Строгий седой инженер Строев подходит к вороту. Трофим рядом с ним. Они о чем-то говорят, и потом в тишине сквозь расступившуюся толпу дед Михайло идет к шахте. Он первым становится в бадью. Огонек лампы дрожит на его груди. Бадья медленно вращается, и с нею вращается дед, и всем видно, как солнце блестит в его белой бороде. Канат притягивают багром. Инженер становится рядом с дедом. Дребезжит сигнал, и некоторое время шахтерам, столпившимся вокруг шурфа, видно поднятое кверху лицо деда, его смеющиеся глаза.

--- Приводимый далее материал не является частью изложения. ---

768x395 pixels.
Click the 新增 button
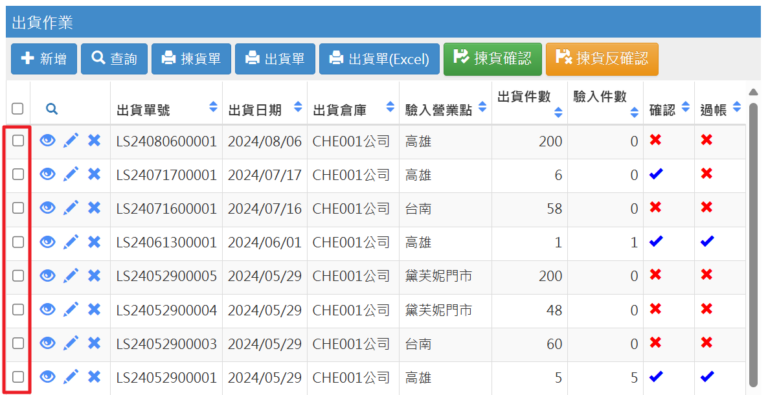point(44,59)
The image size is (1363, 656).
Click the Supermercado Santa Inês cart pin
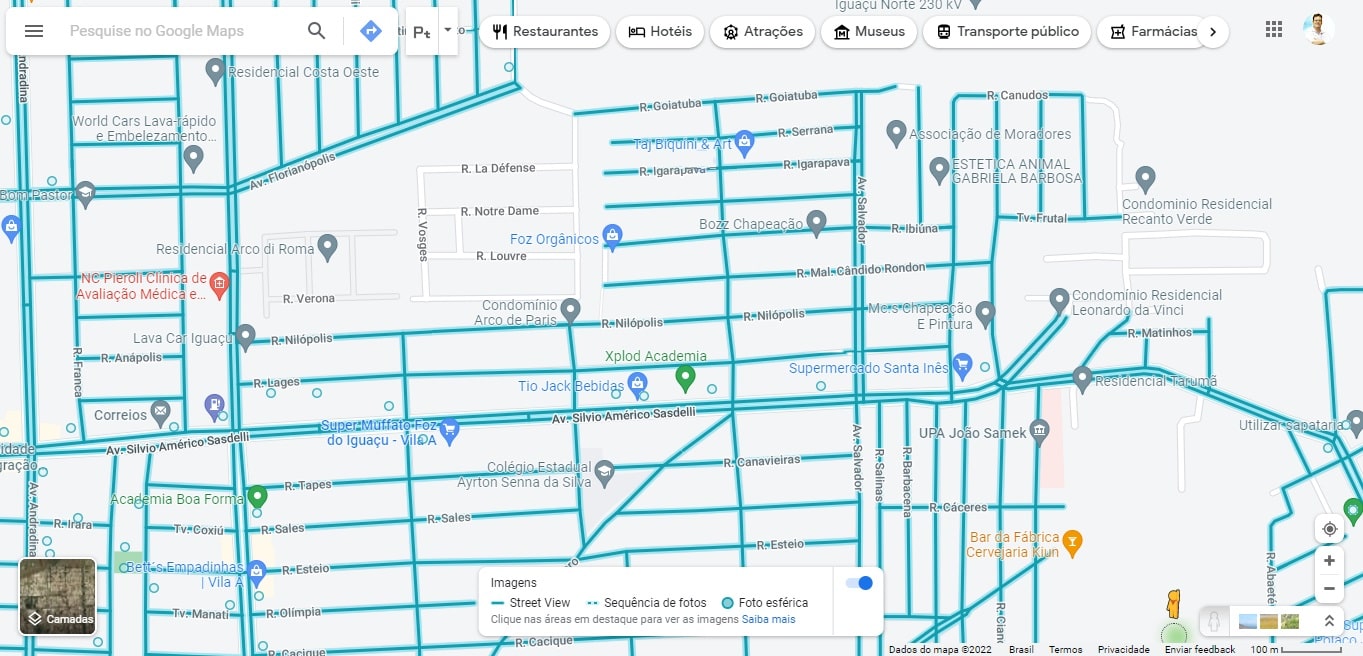coord(962,365)
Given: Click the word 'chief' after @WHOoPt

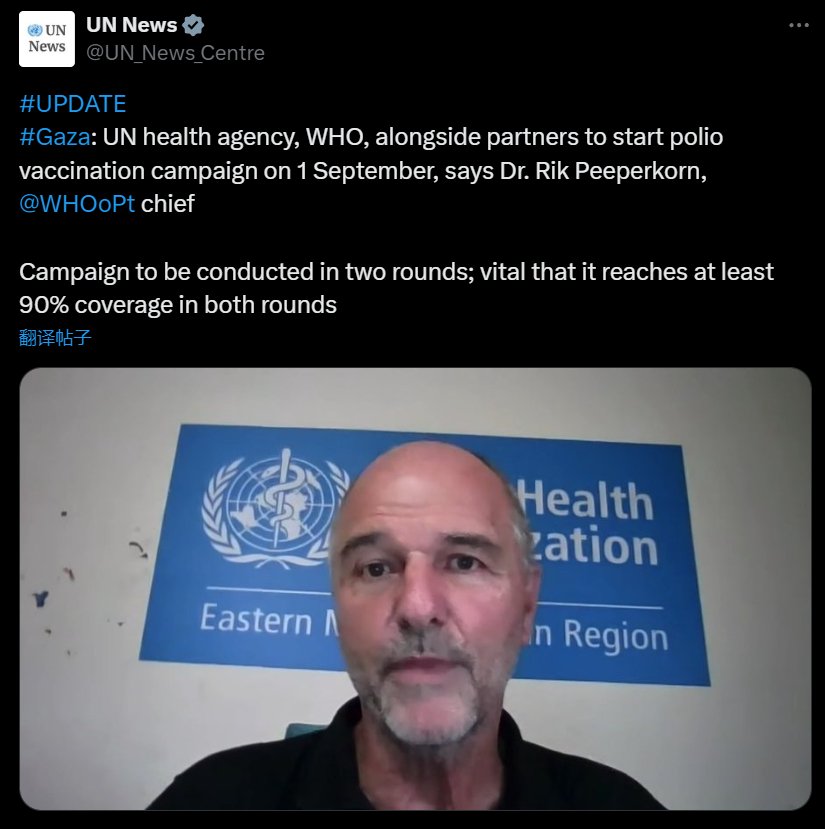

Теперь становится еще тише. Скрипит, раскручивается канат, и старики медленно снимают шапки, и кто-то из стоящих впереди роняет папиросу, задавливая ногой огонек.
Так, в ожидании, проходят длинные минуты, и с каждым вздрагиванием каната нетерпение ветерком проносится по толпе.
Через пару часов инженер выезжает на поверхность. Его руки покрыты густой грязью. С козырька кепки стекает мутная вода.
— Нужно тридцать два рабочих, — говорит он, выпрыгивая на землю, и я замечаю, как блестят его серые глаза. — Ну, кто готов?
Весь лагерь мгновенно оживает. Даже плотники бегут сюда. Но я и Сенька уже у бадьи. Еще с вечера отточены наши лопаты и ломы. Прозрачным светом горят лампы.
Дед Михайло ждет нас внизу. Он сидит у начала галереи, на гнилом бревне, и мурлычет песню. Рыжая струйка воды сочится по камню за его плечом.
— Опять задумался, дед?! — весело кричит Семен. — Пошли!
Низкая галерея завалена грудами породы. Между рельсами — черная вода. Тихий белый мох свисает с крепи. Осторожно шуршит капель. Мы идем все дальше и дальше сквозь особенную нетронутую каменную тишину, но сзади уже слышатся новые голоса.
Перед рыжей суглинистой насыпью, наглухо завалившей проход, мы останавливаемся, и дед вдруг опускается на колени. Он берет суглинок в ладонь и, приблизив лампу, долго всматривается в мелкие влажные крупицы.
— Бери, хлопцы, в карманы, — оглядываясь, бормочет он. — Это же не глина, нет… золото, ребята… Бери!..
Семен поднимает его за плечи.
— Довольно тебе, Михайло… опять чепуху плетешь.
Дед отходит в сторонку, садится на шпалы, брошенные поверх рельсов еще во время спасательных работ.
— Прошли они, годы или нет? — говорит он с грустью. — Не поймешь. Там вон, на повороте, мы с Серегой когда-то обедали.
У поворота вспыхивают огни ламп. Это несут крепежный лес. Уже доносится по рельсам протяжный гул вагонетки, тонко поют ломы. Подходят крепильщики, и у завала становится совсем светло. Мы расчищаем путь. Дед роет канаву для стока воды. Четким светлым рядом выстраиваются новые пары крепи.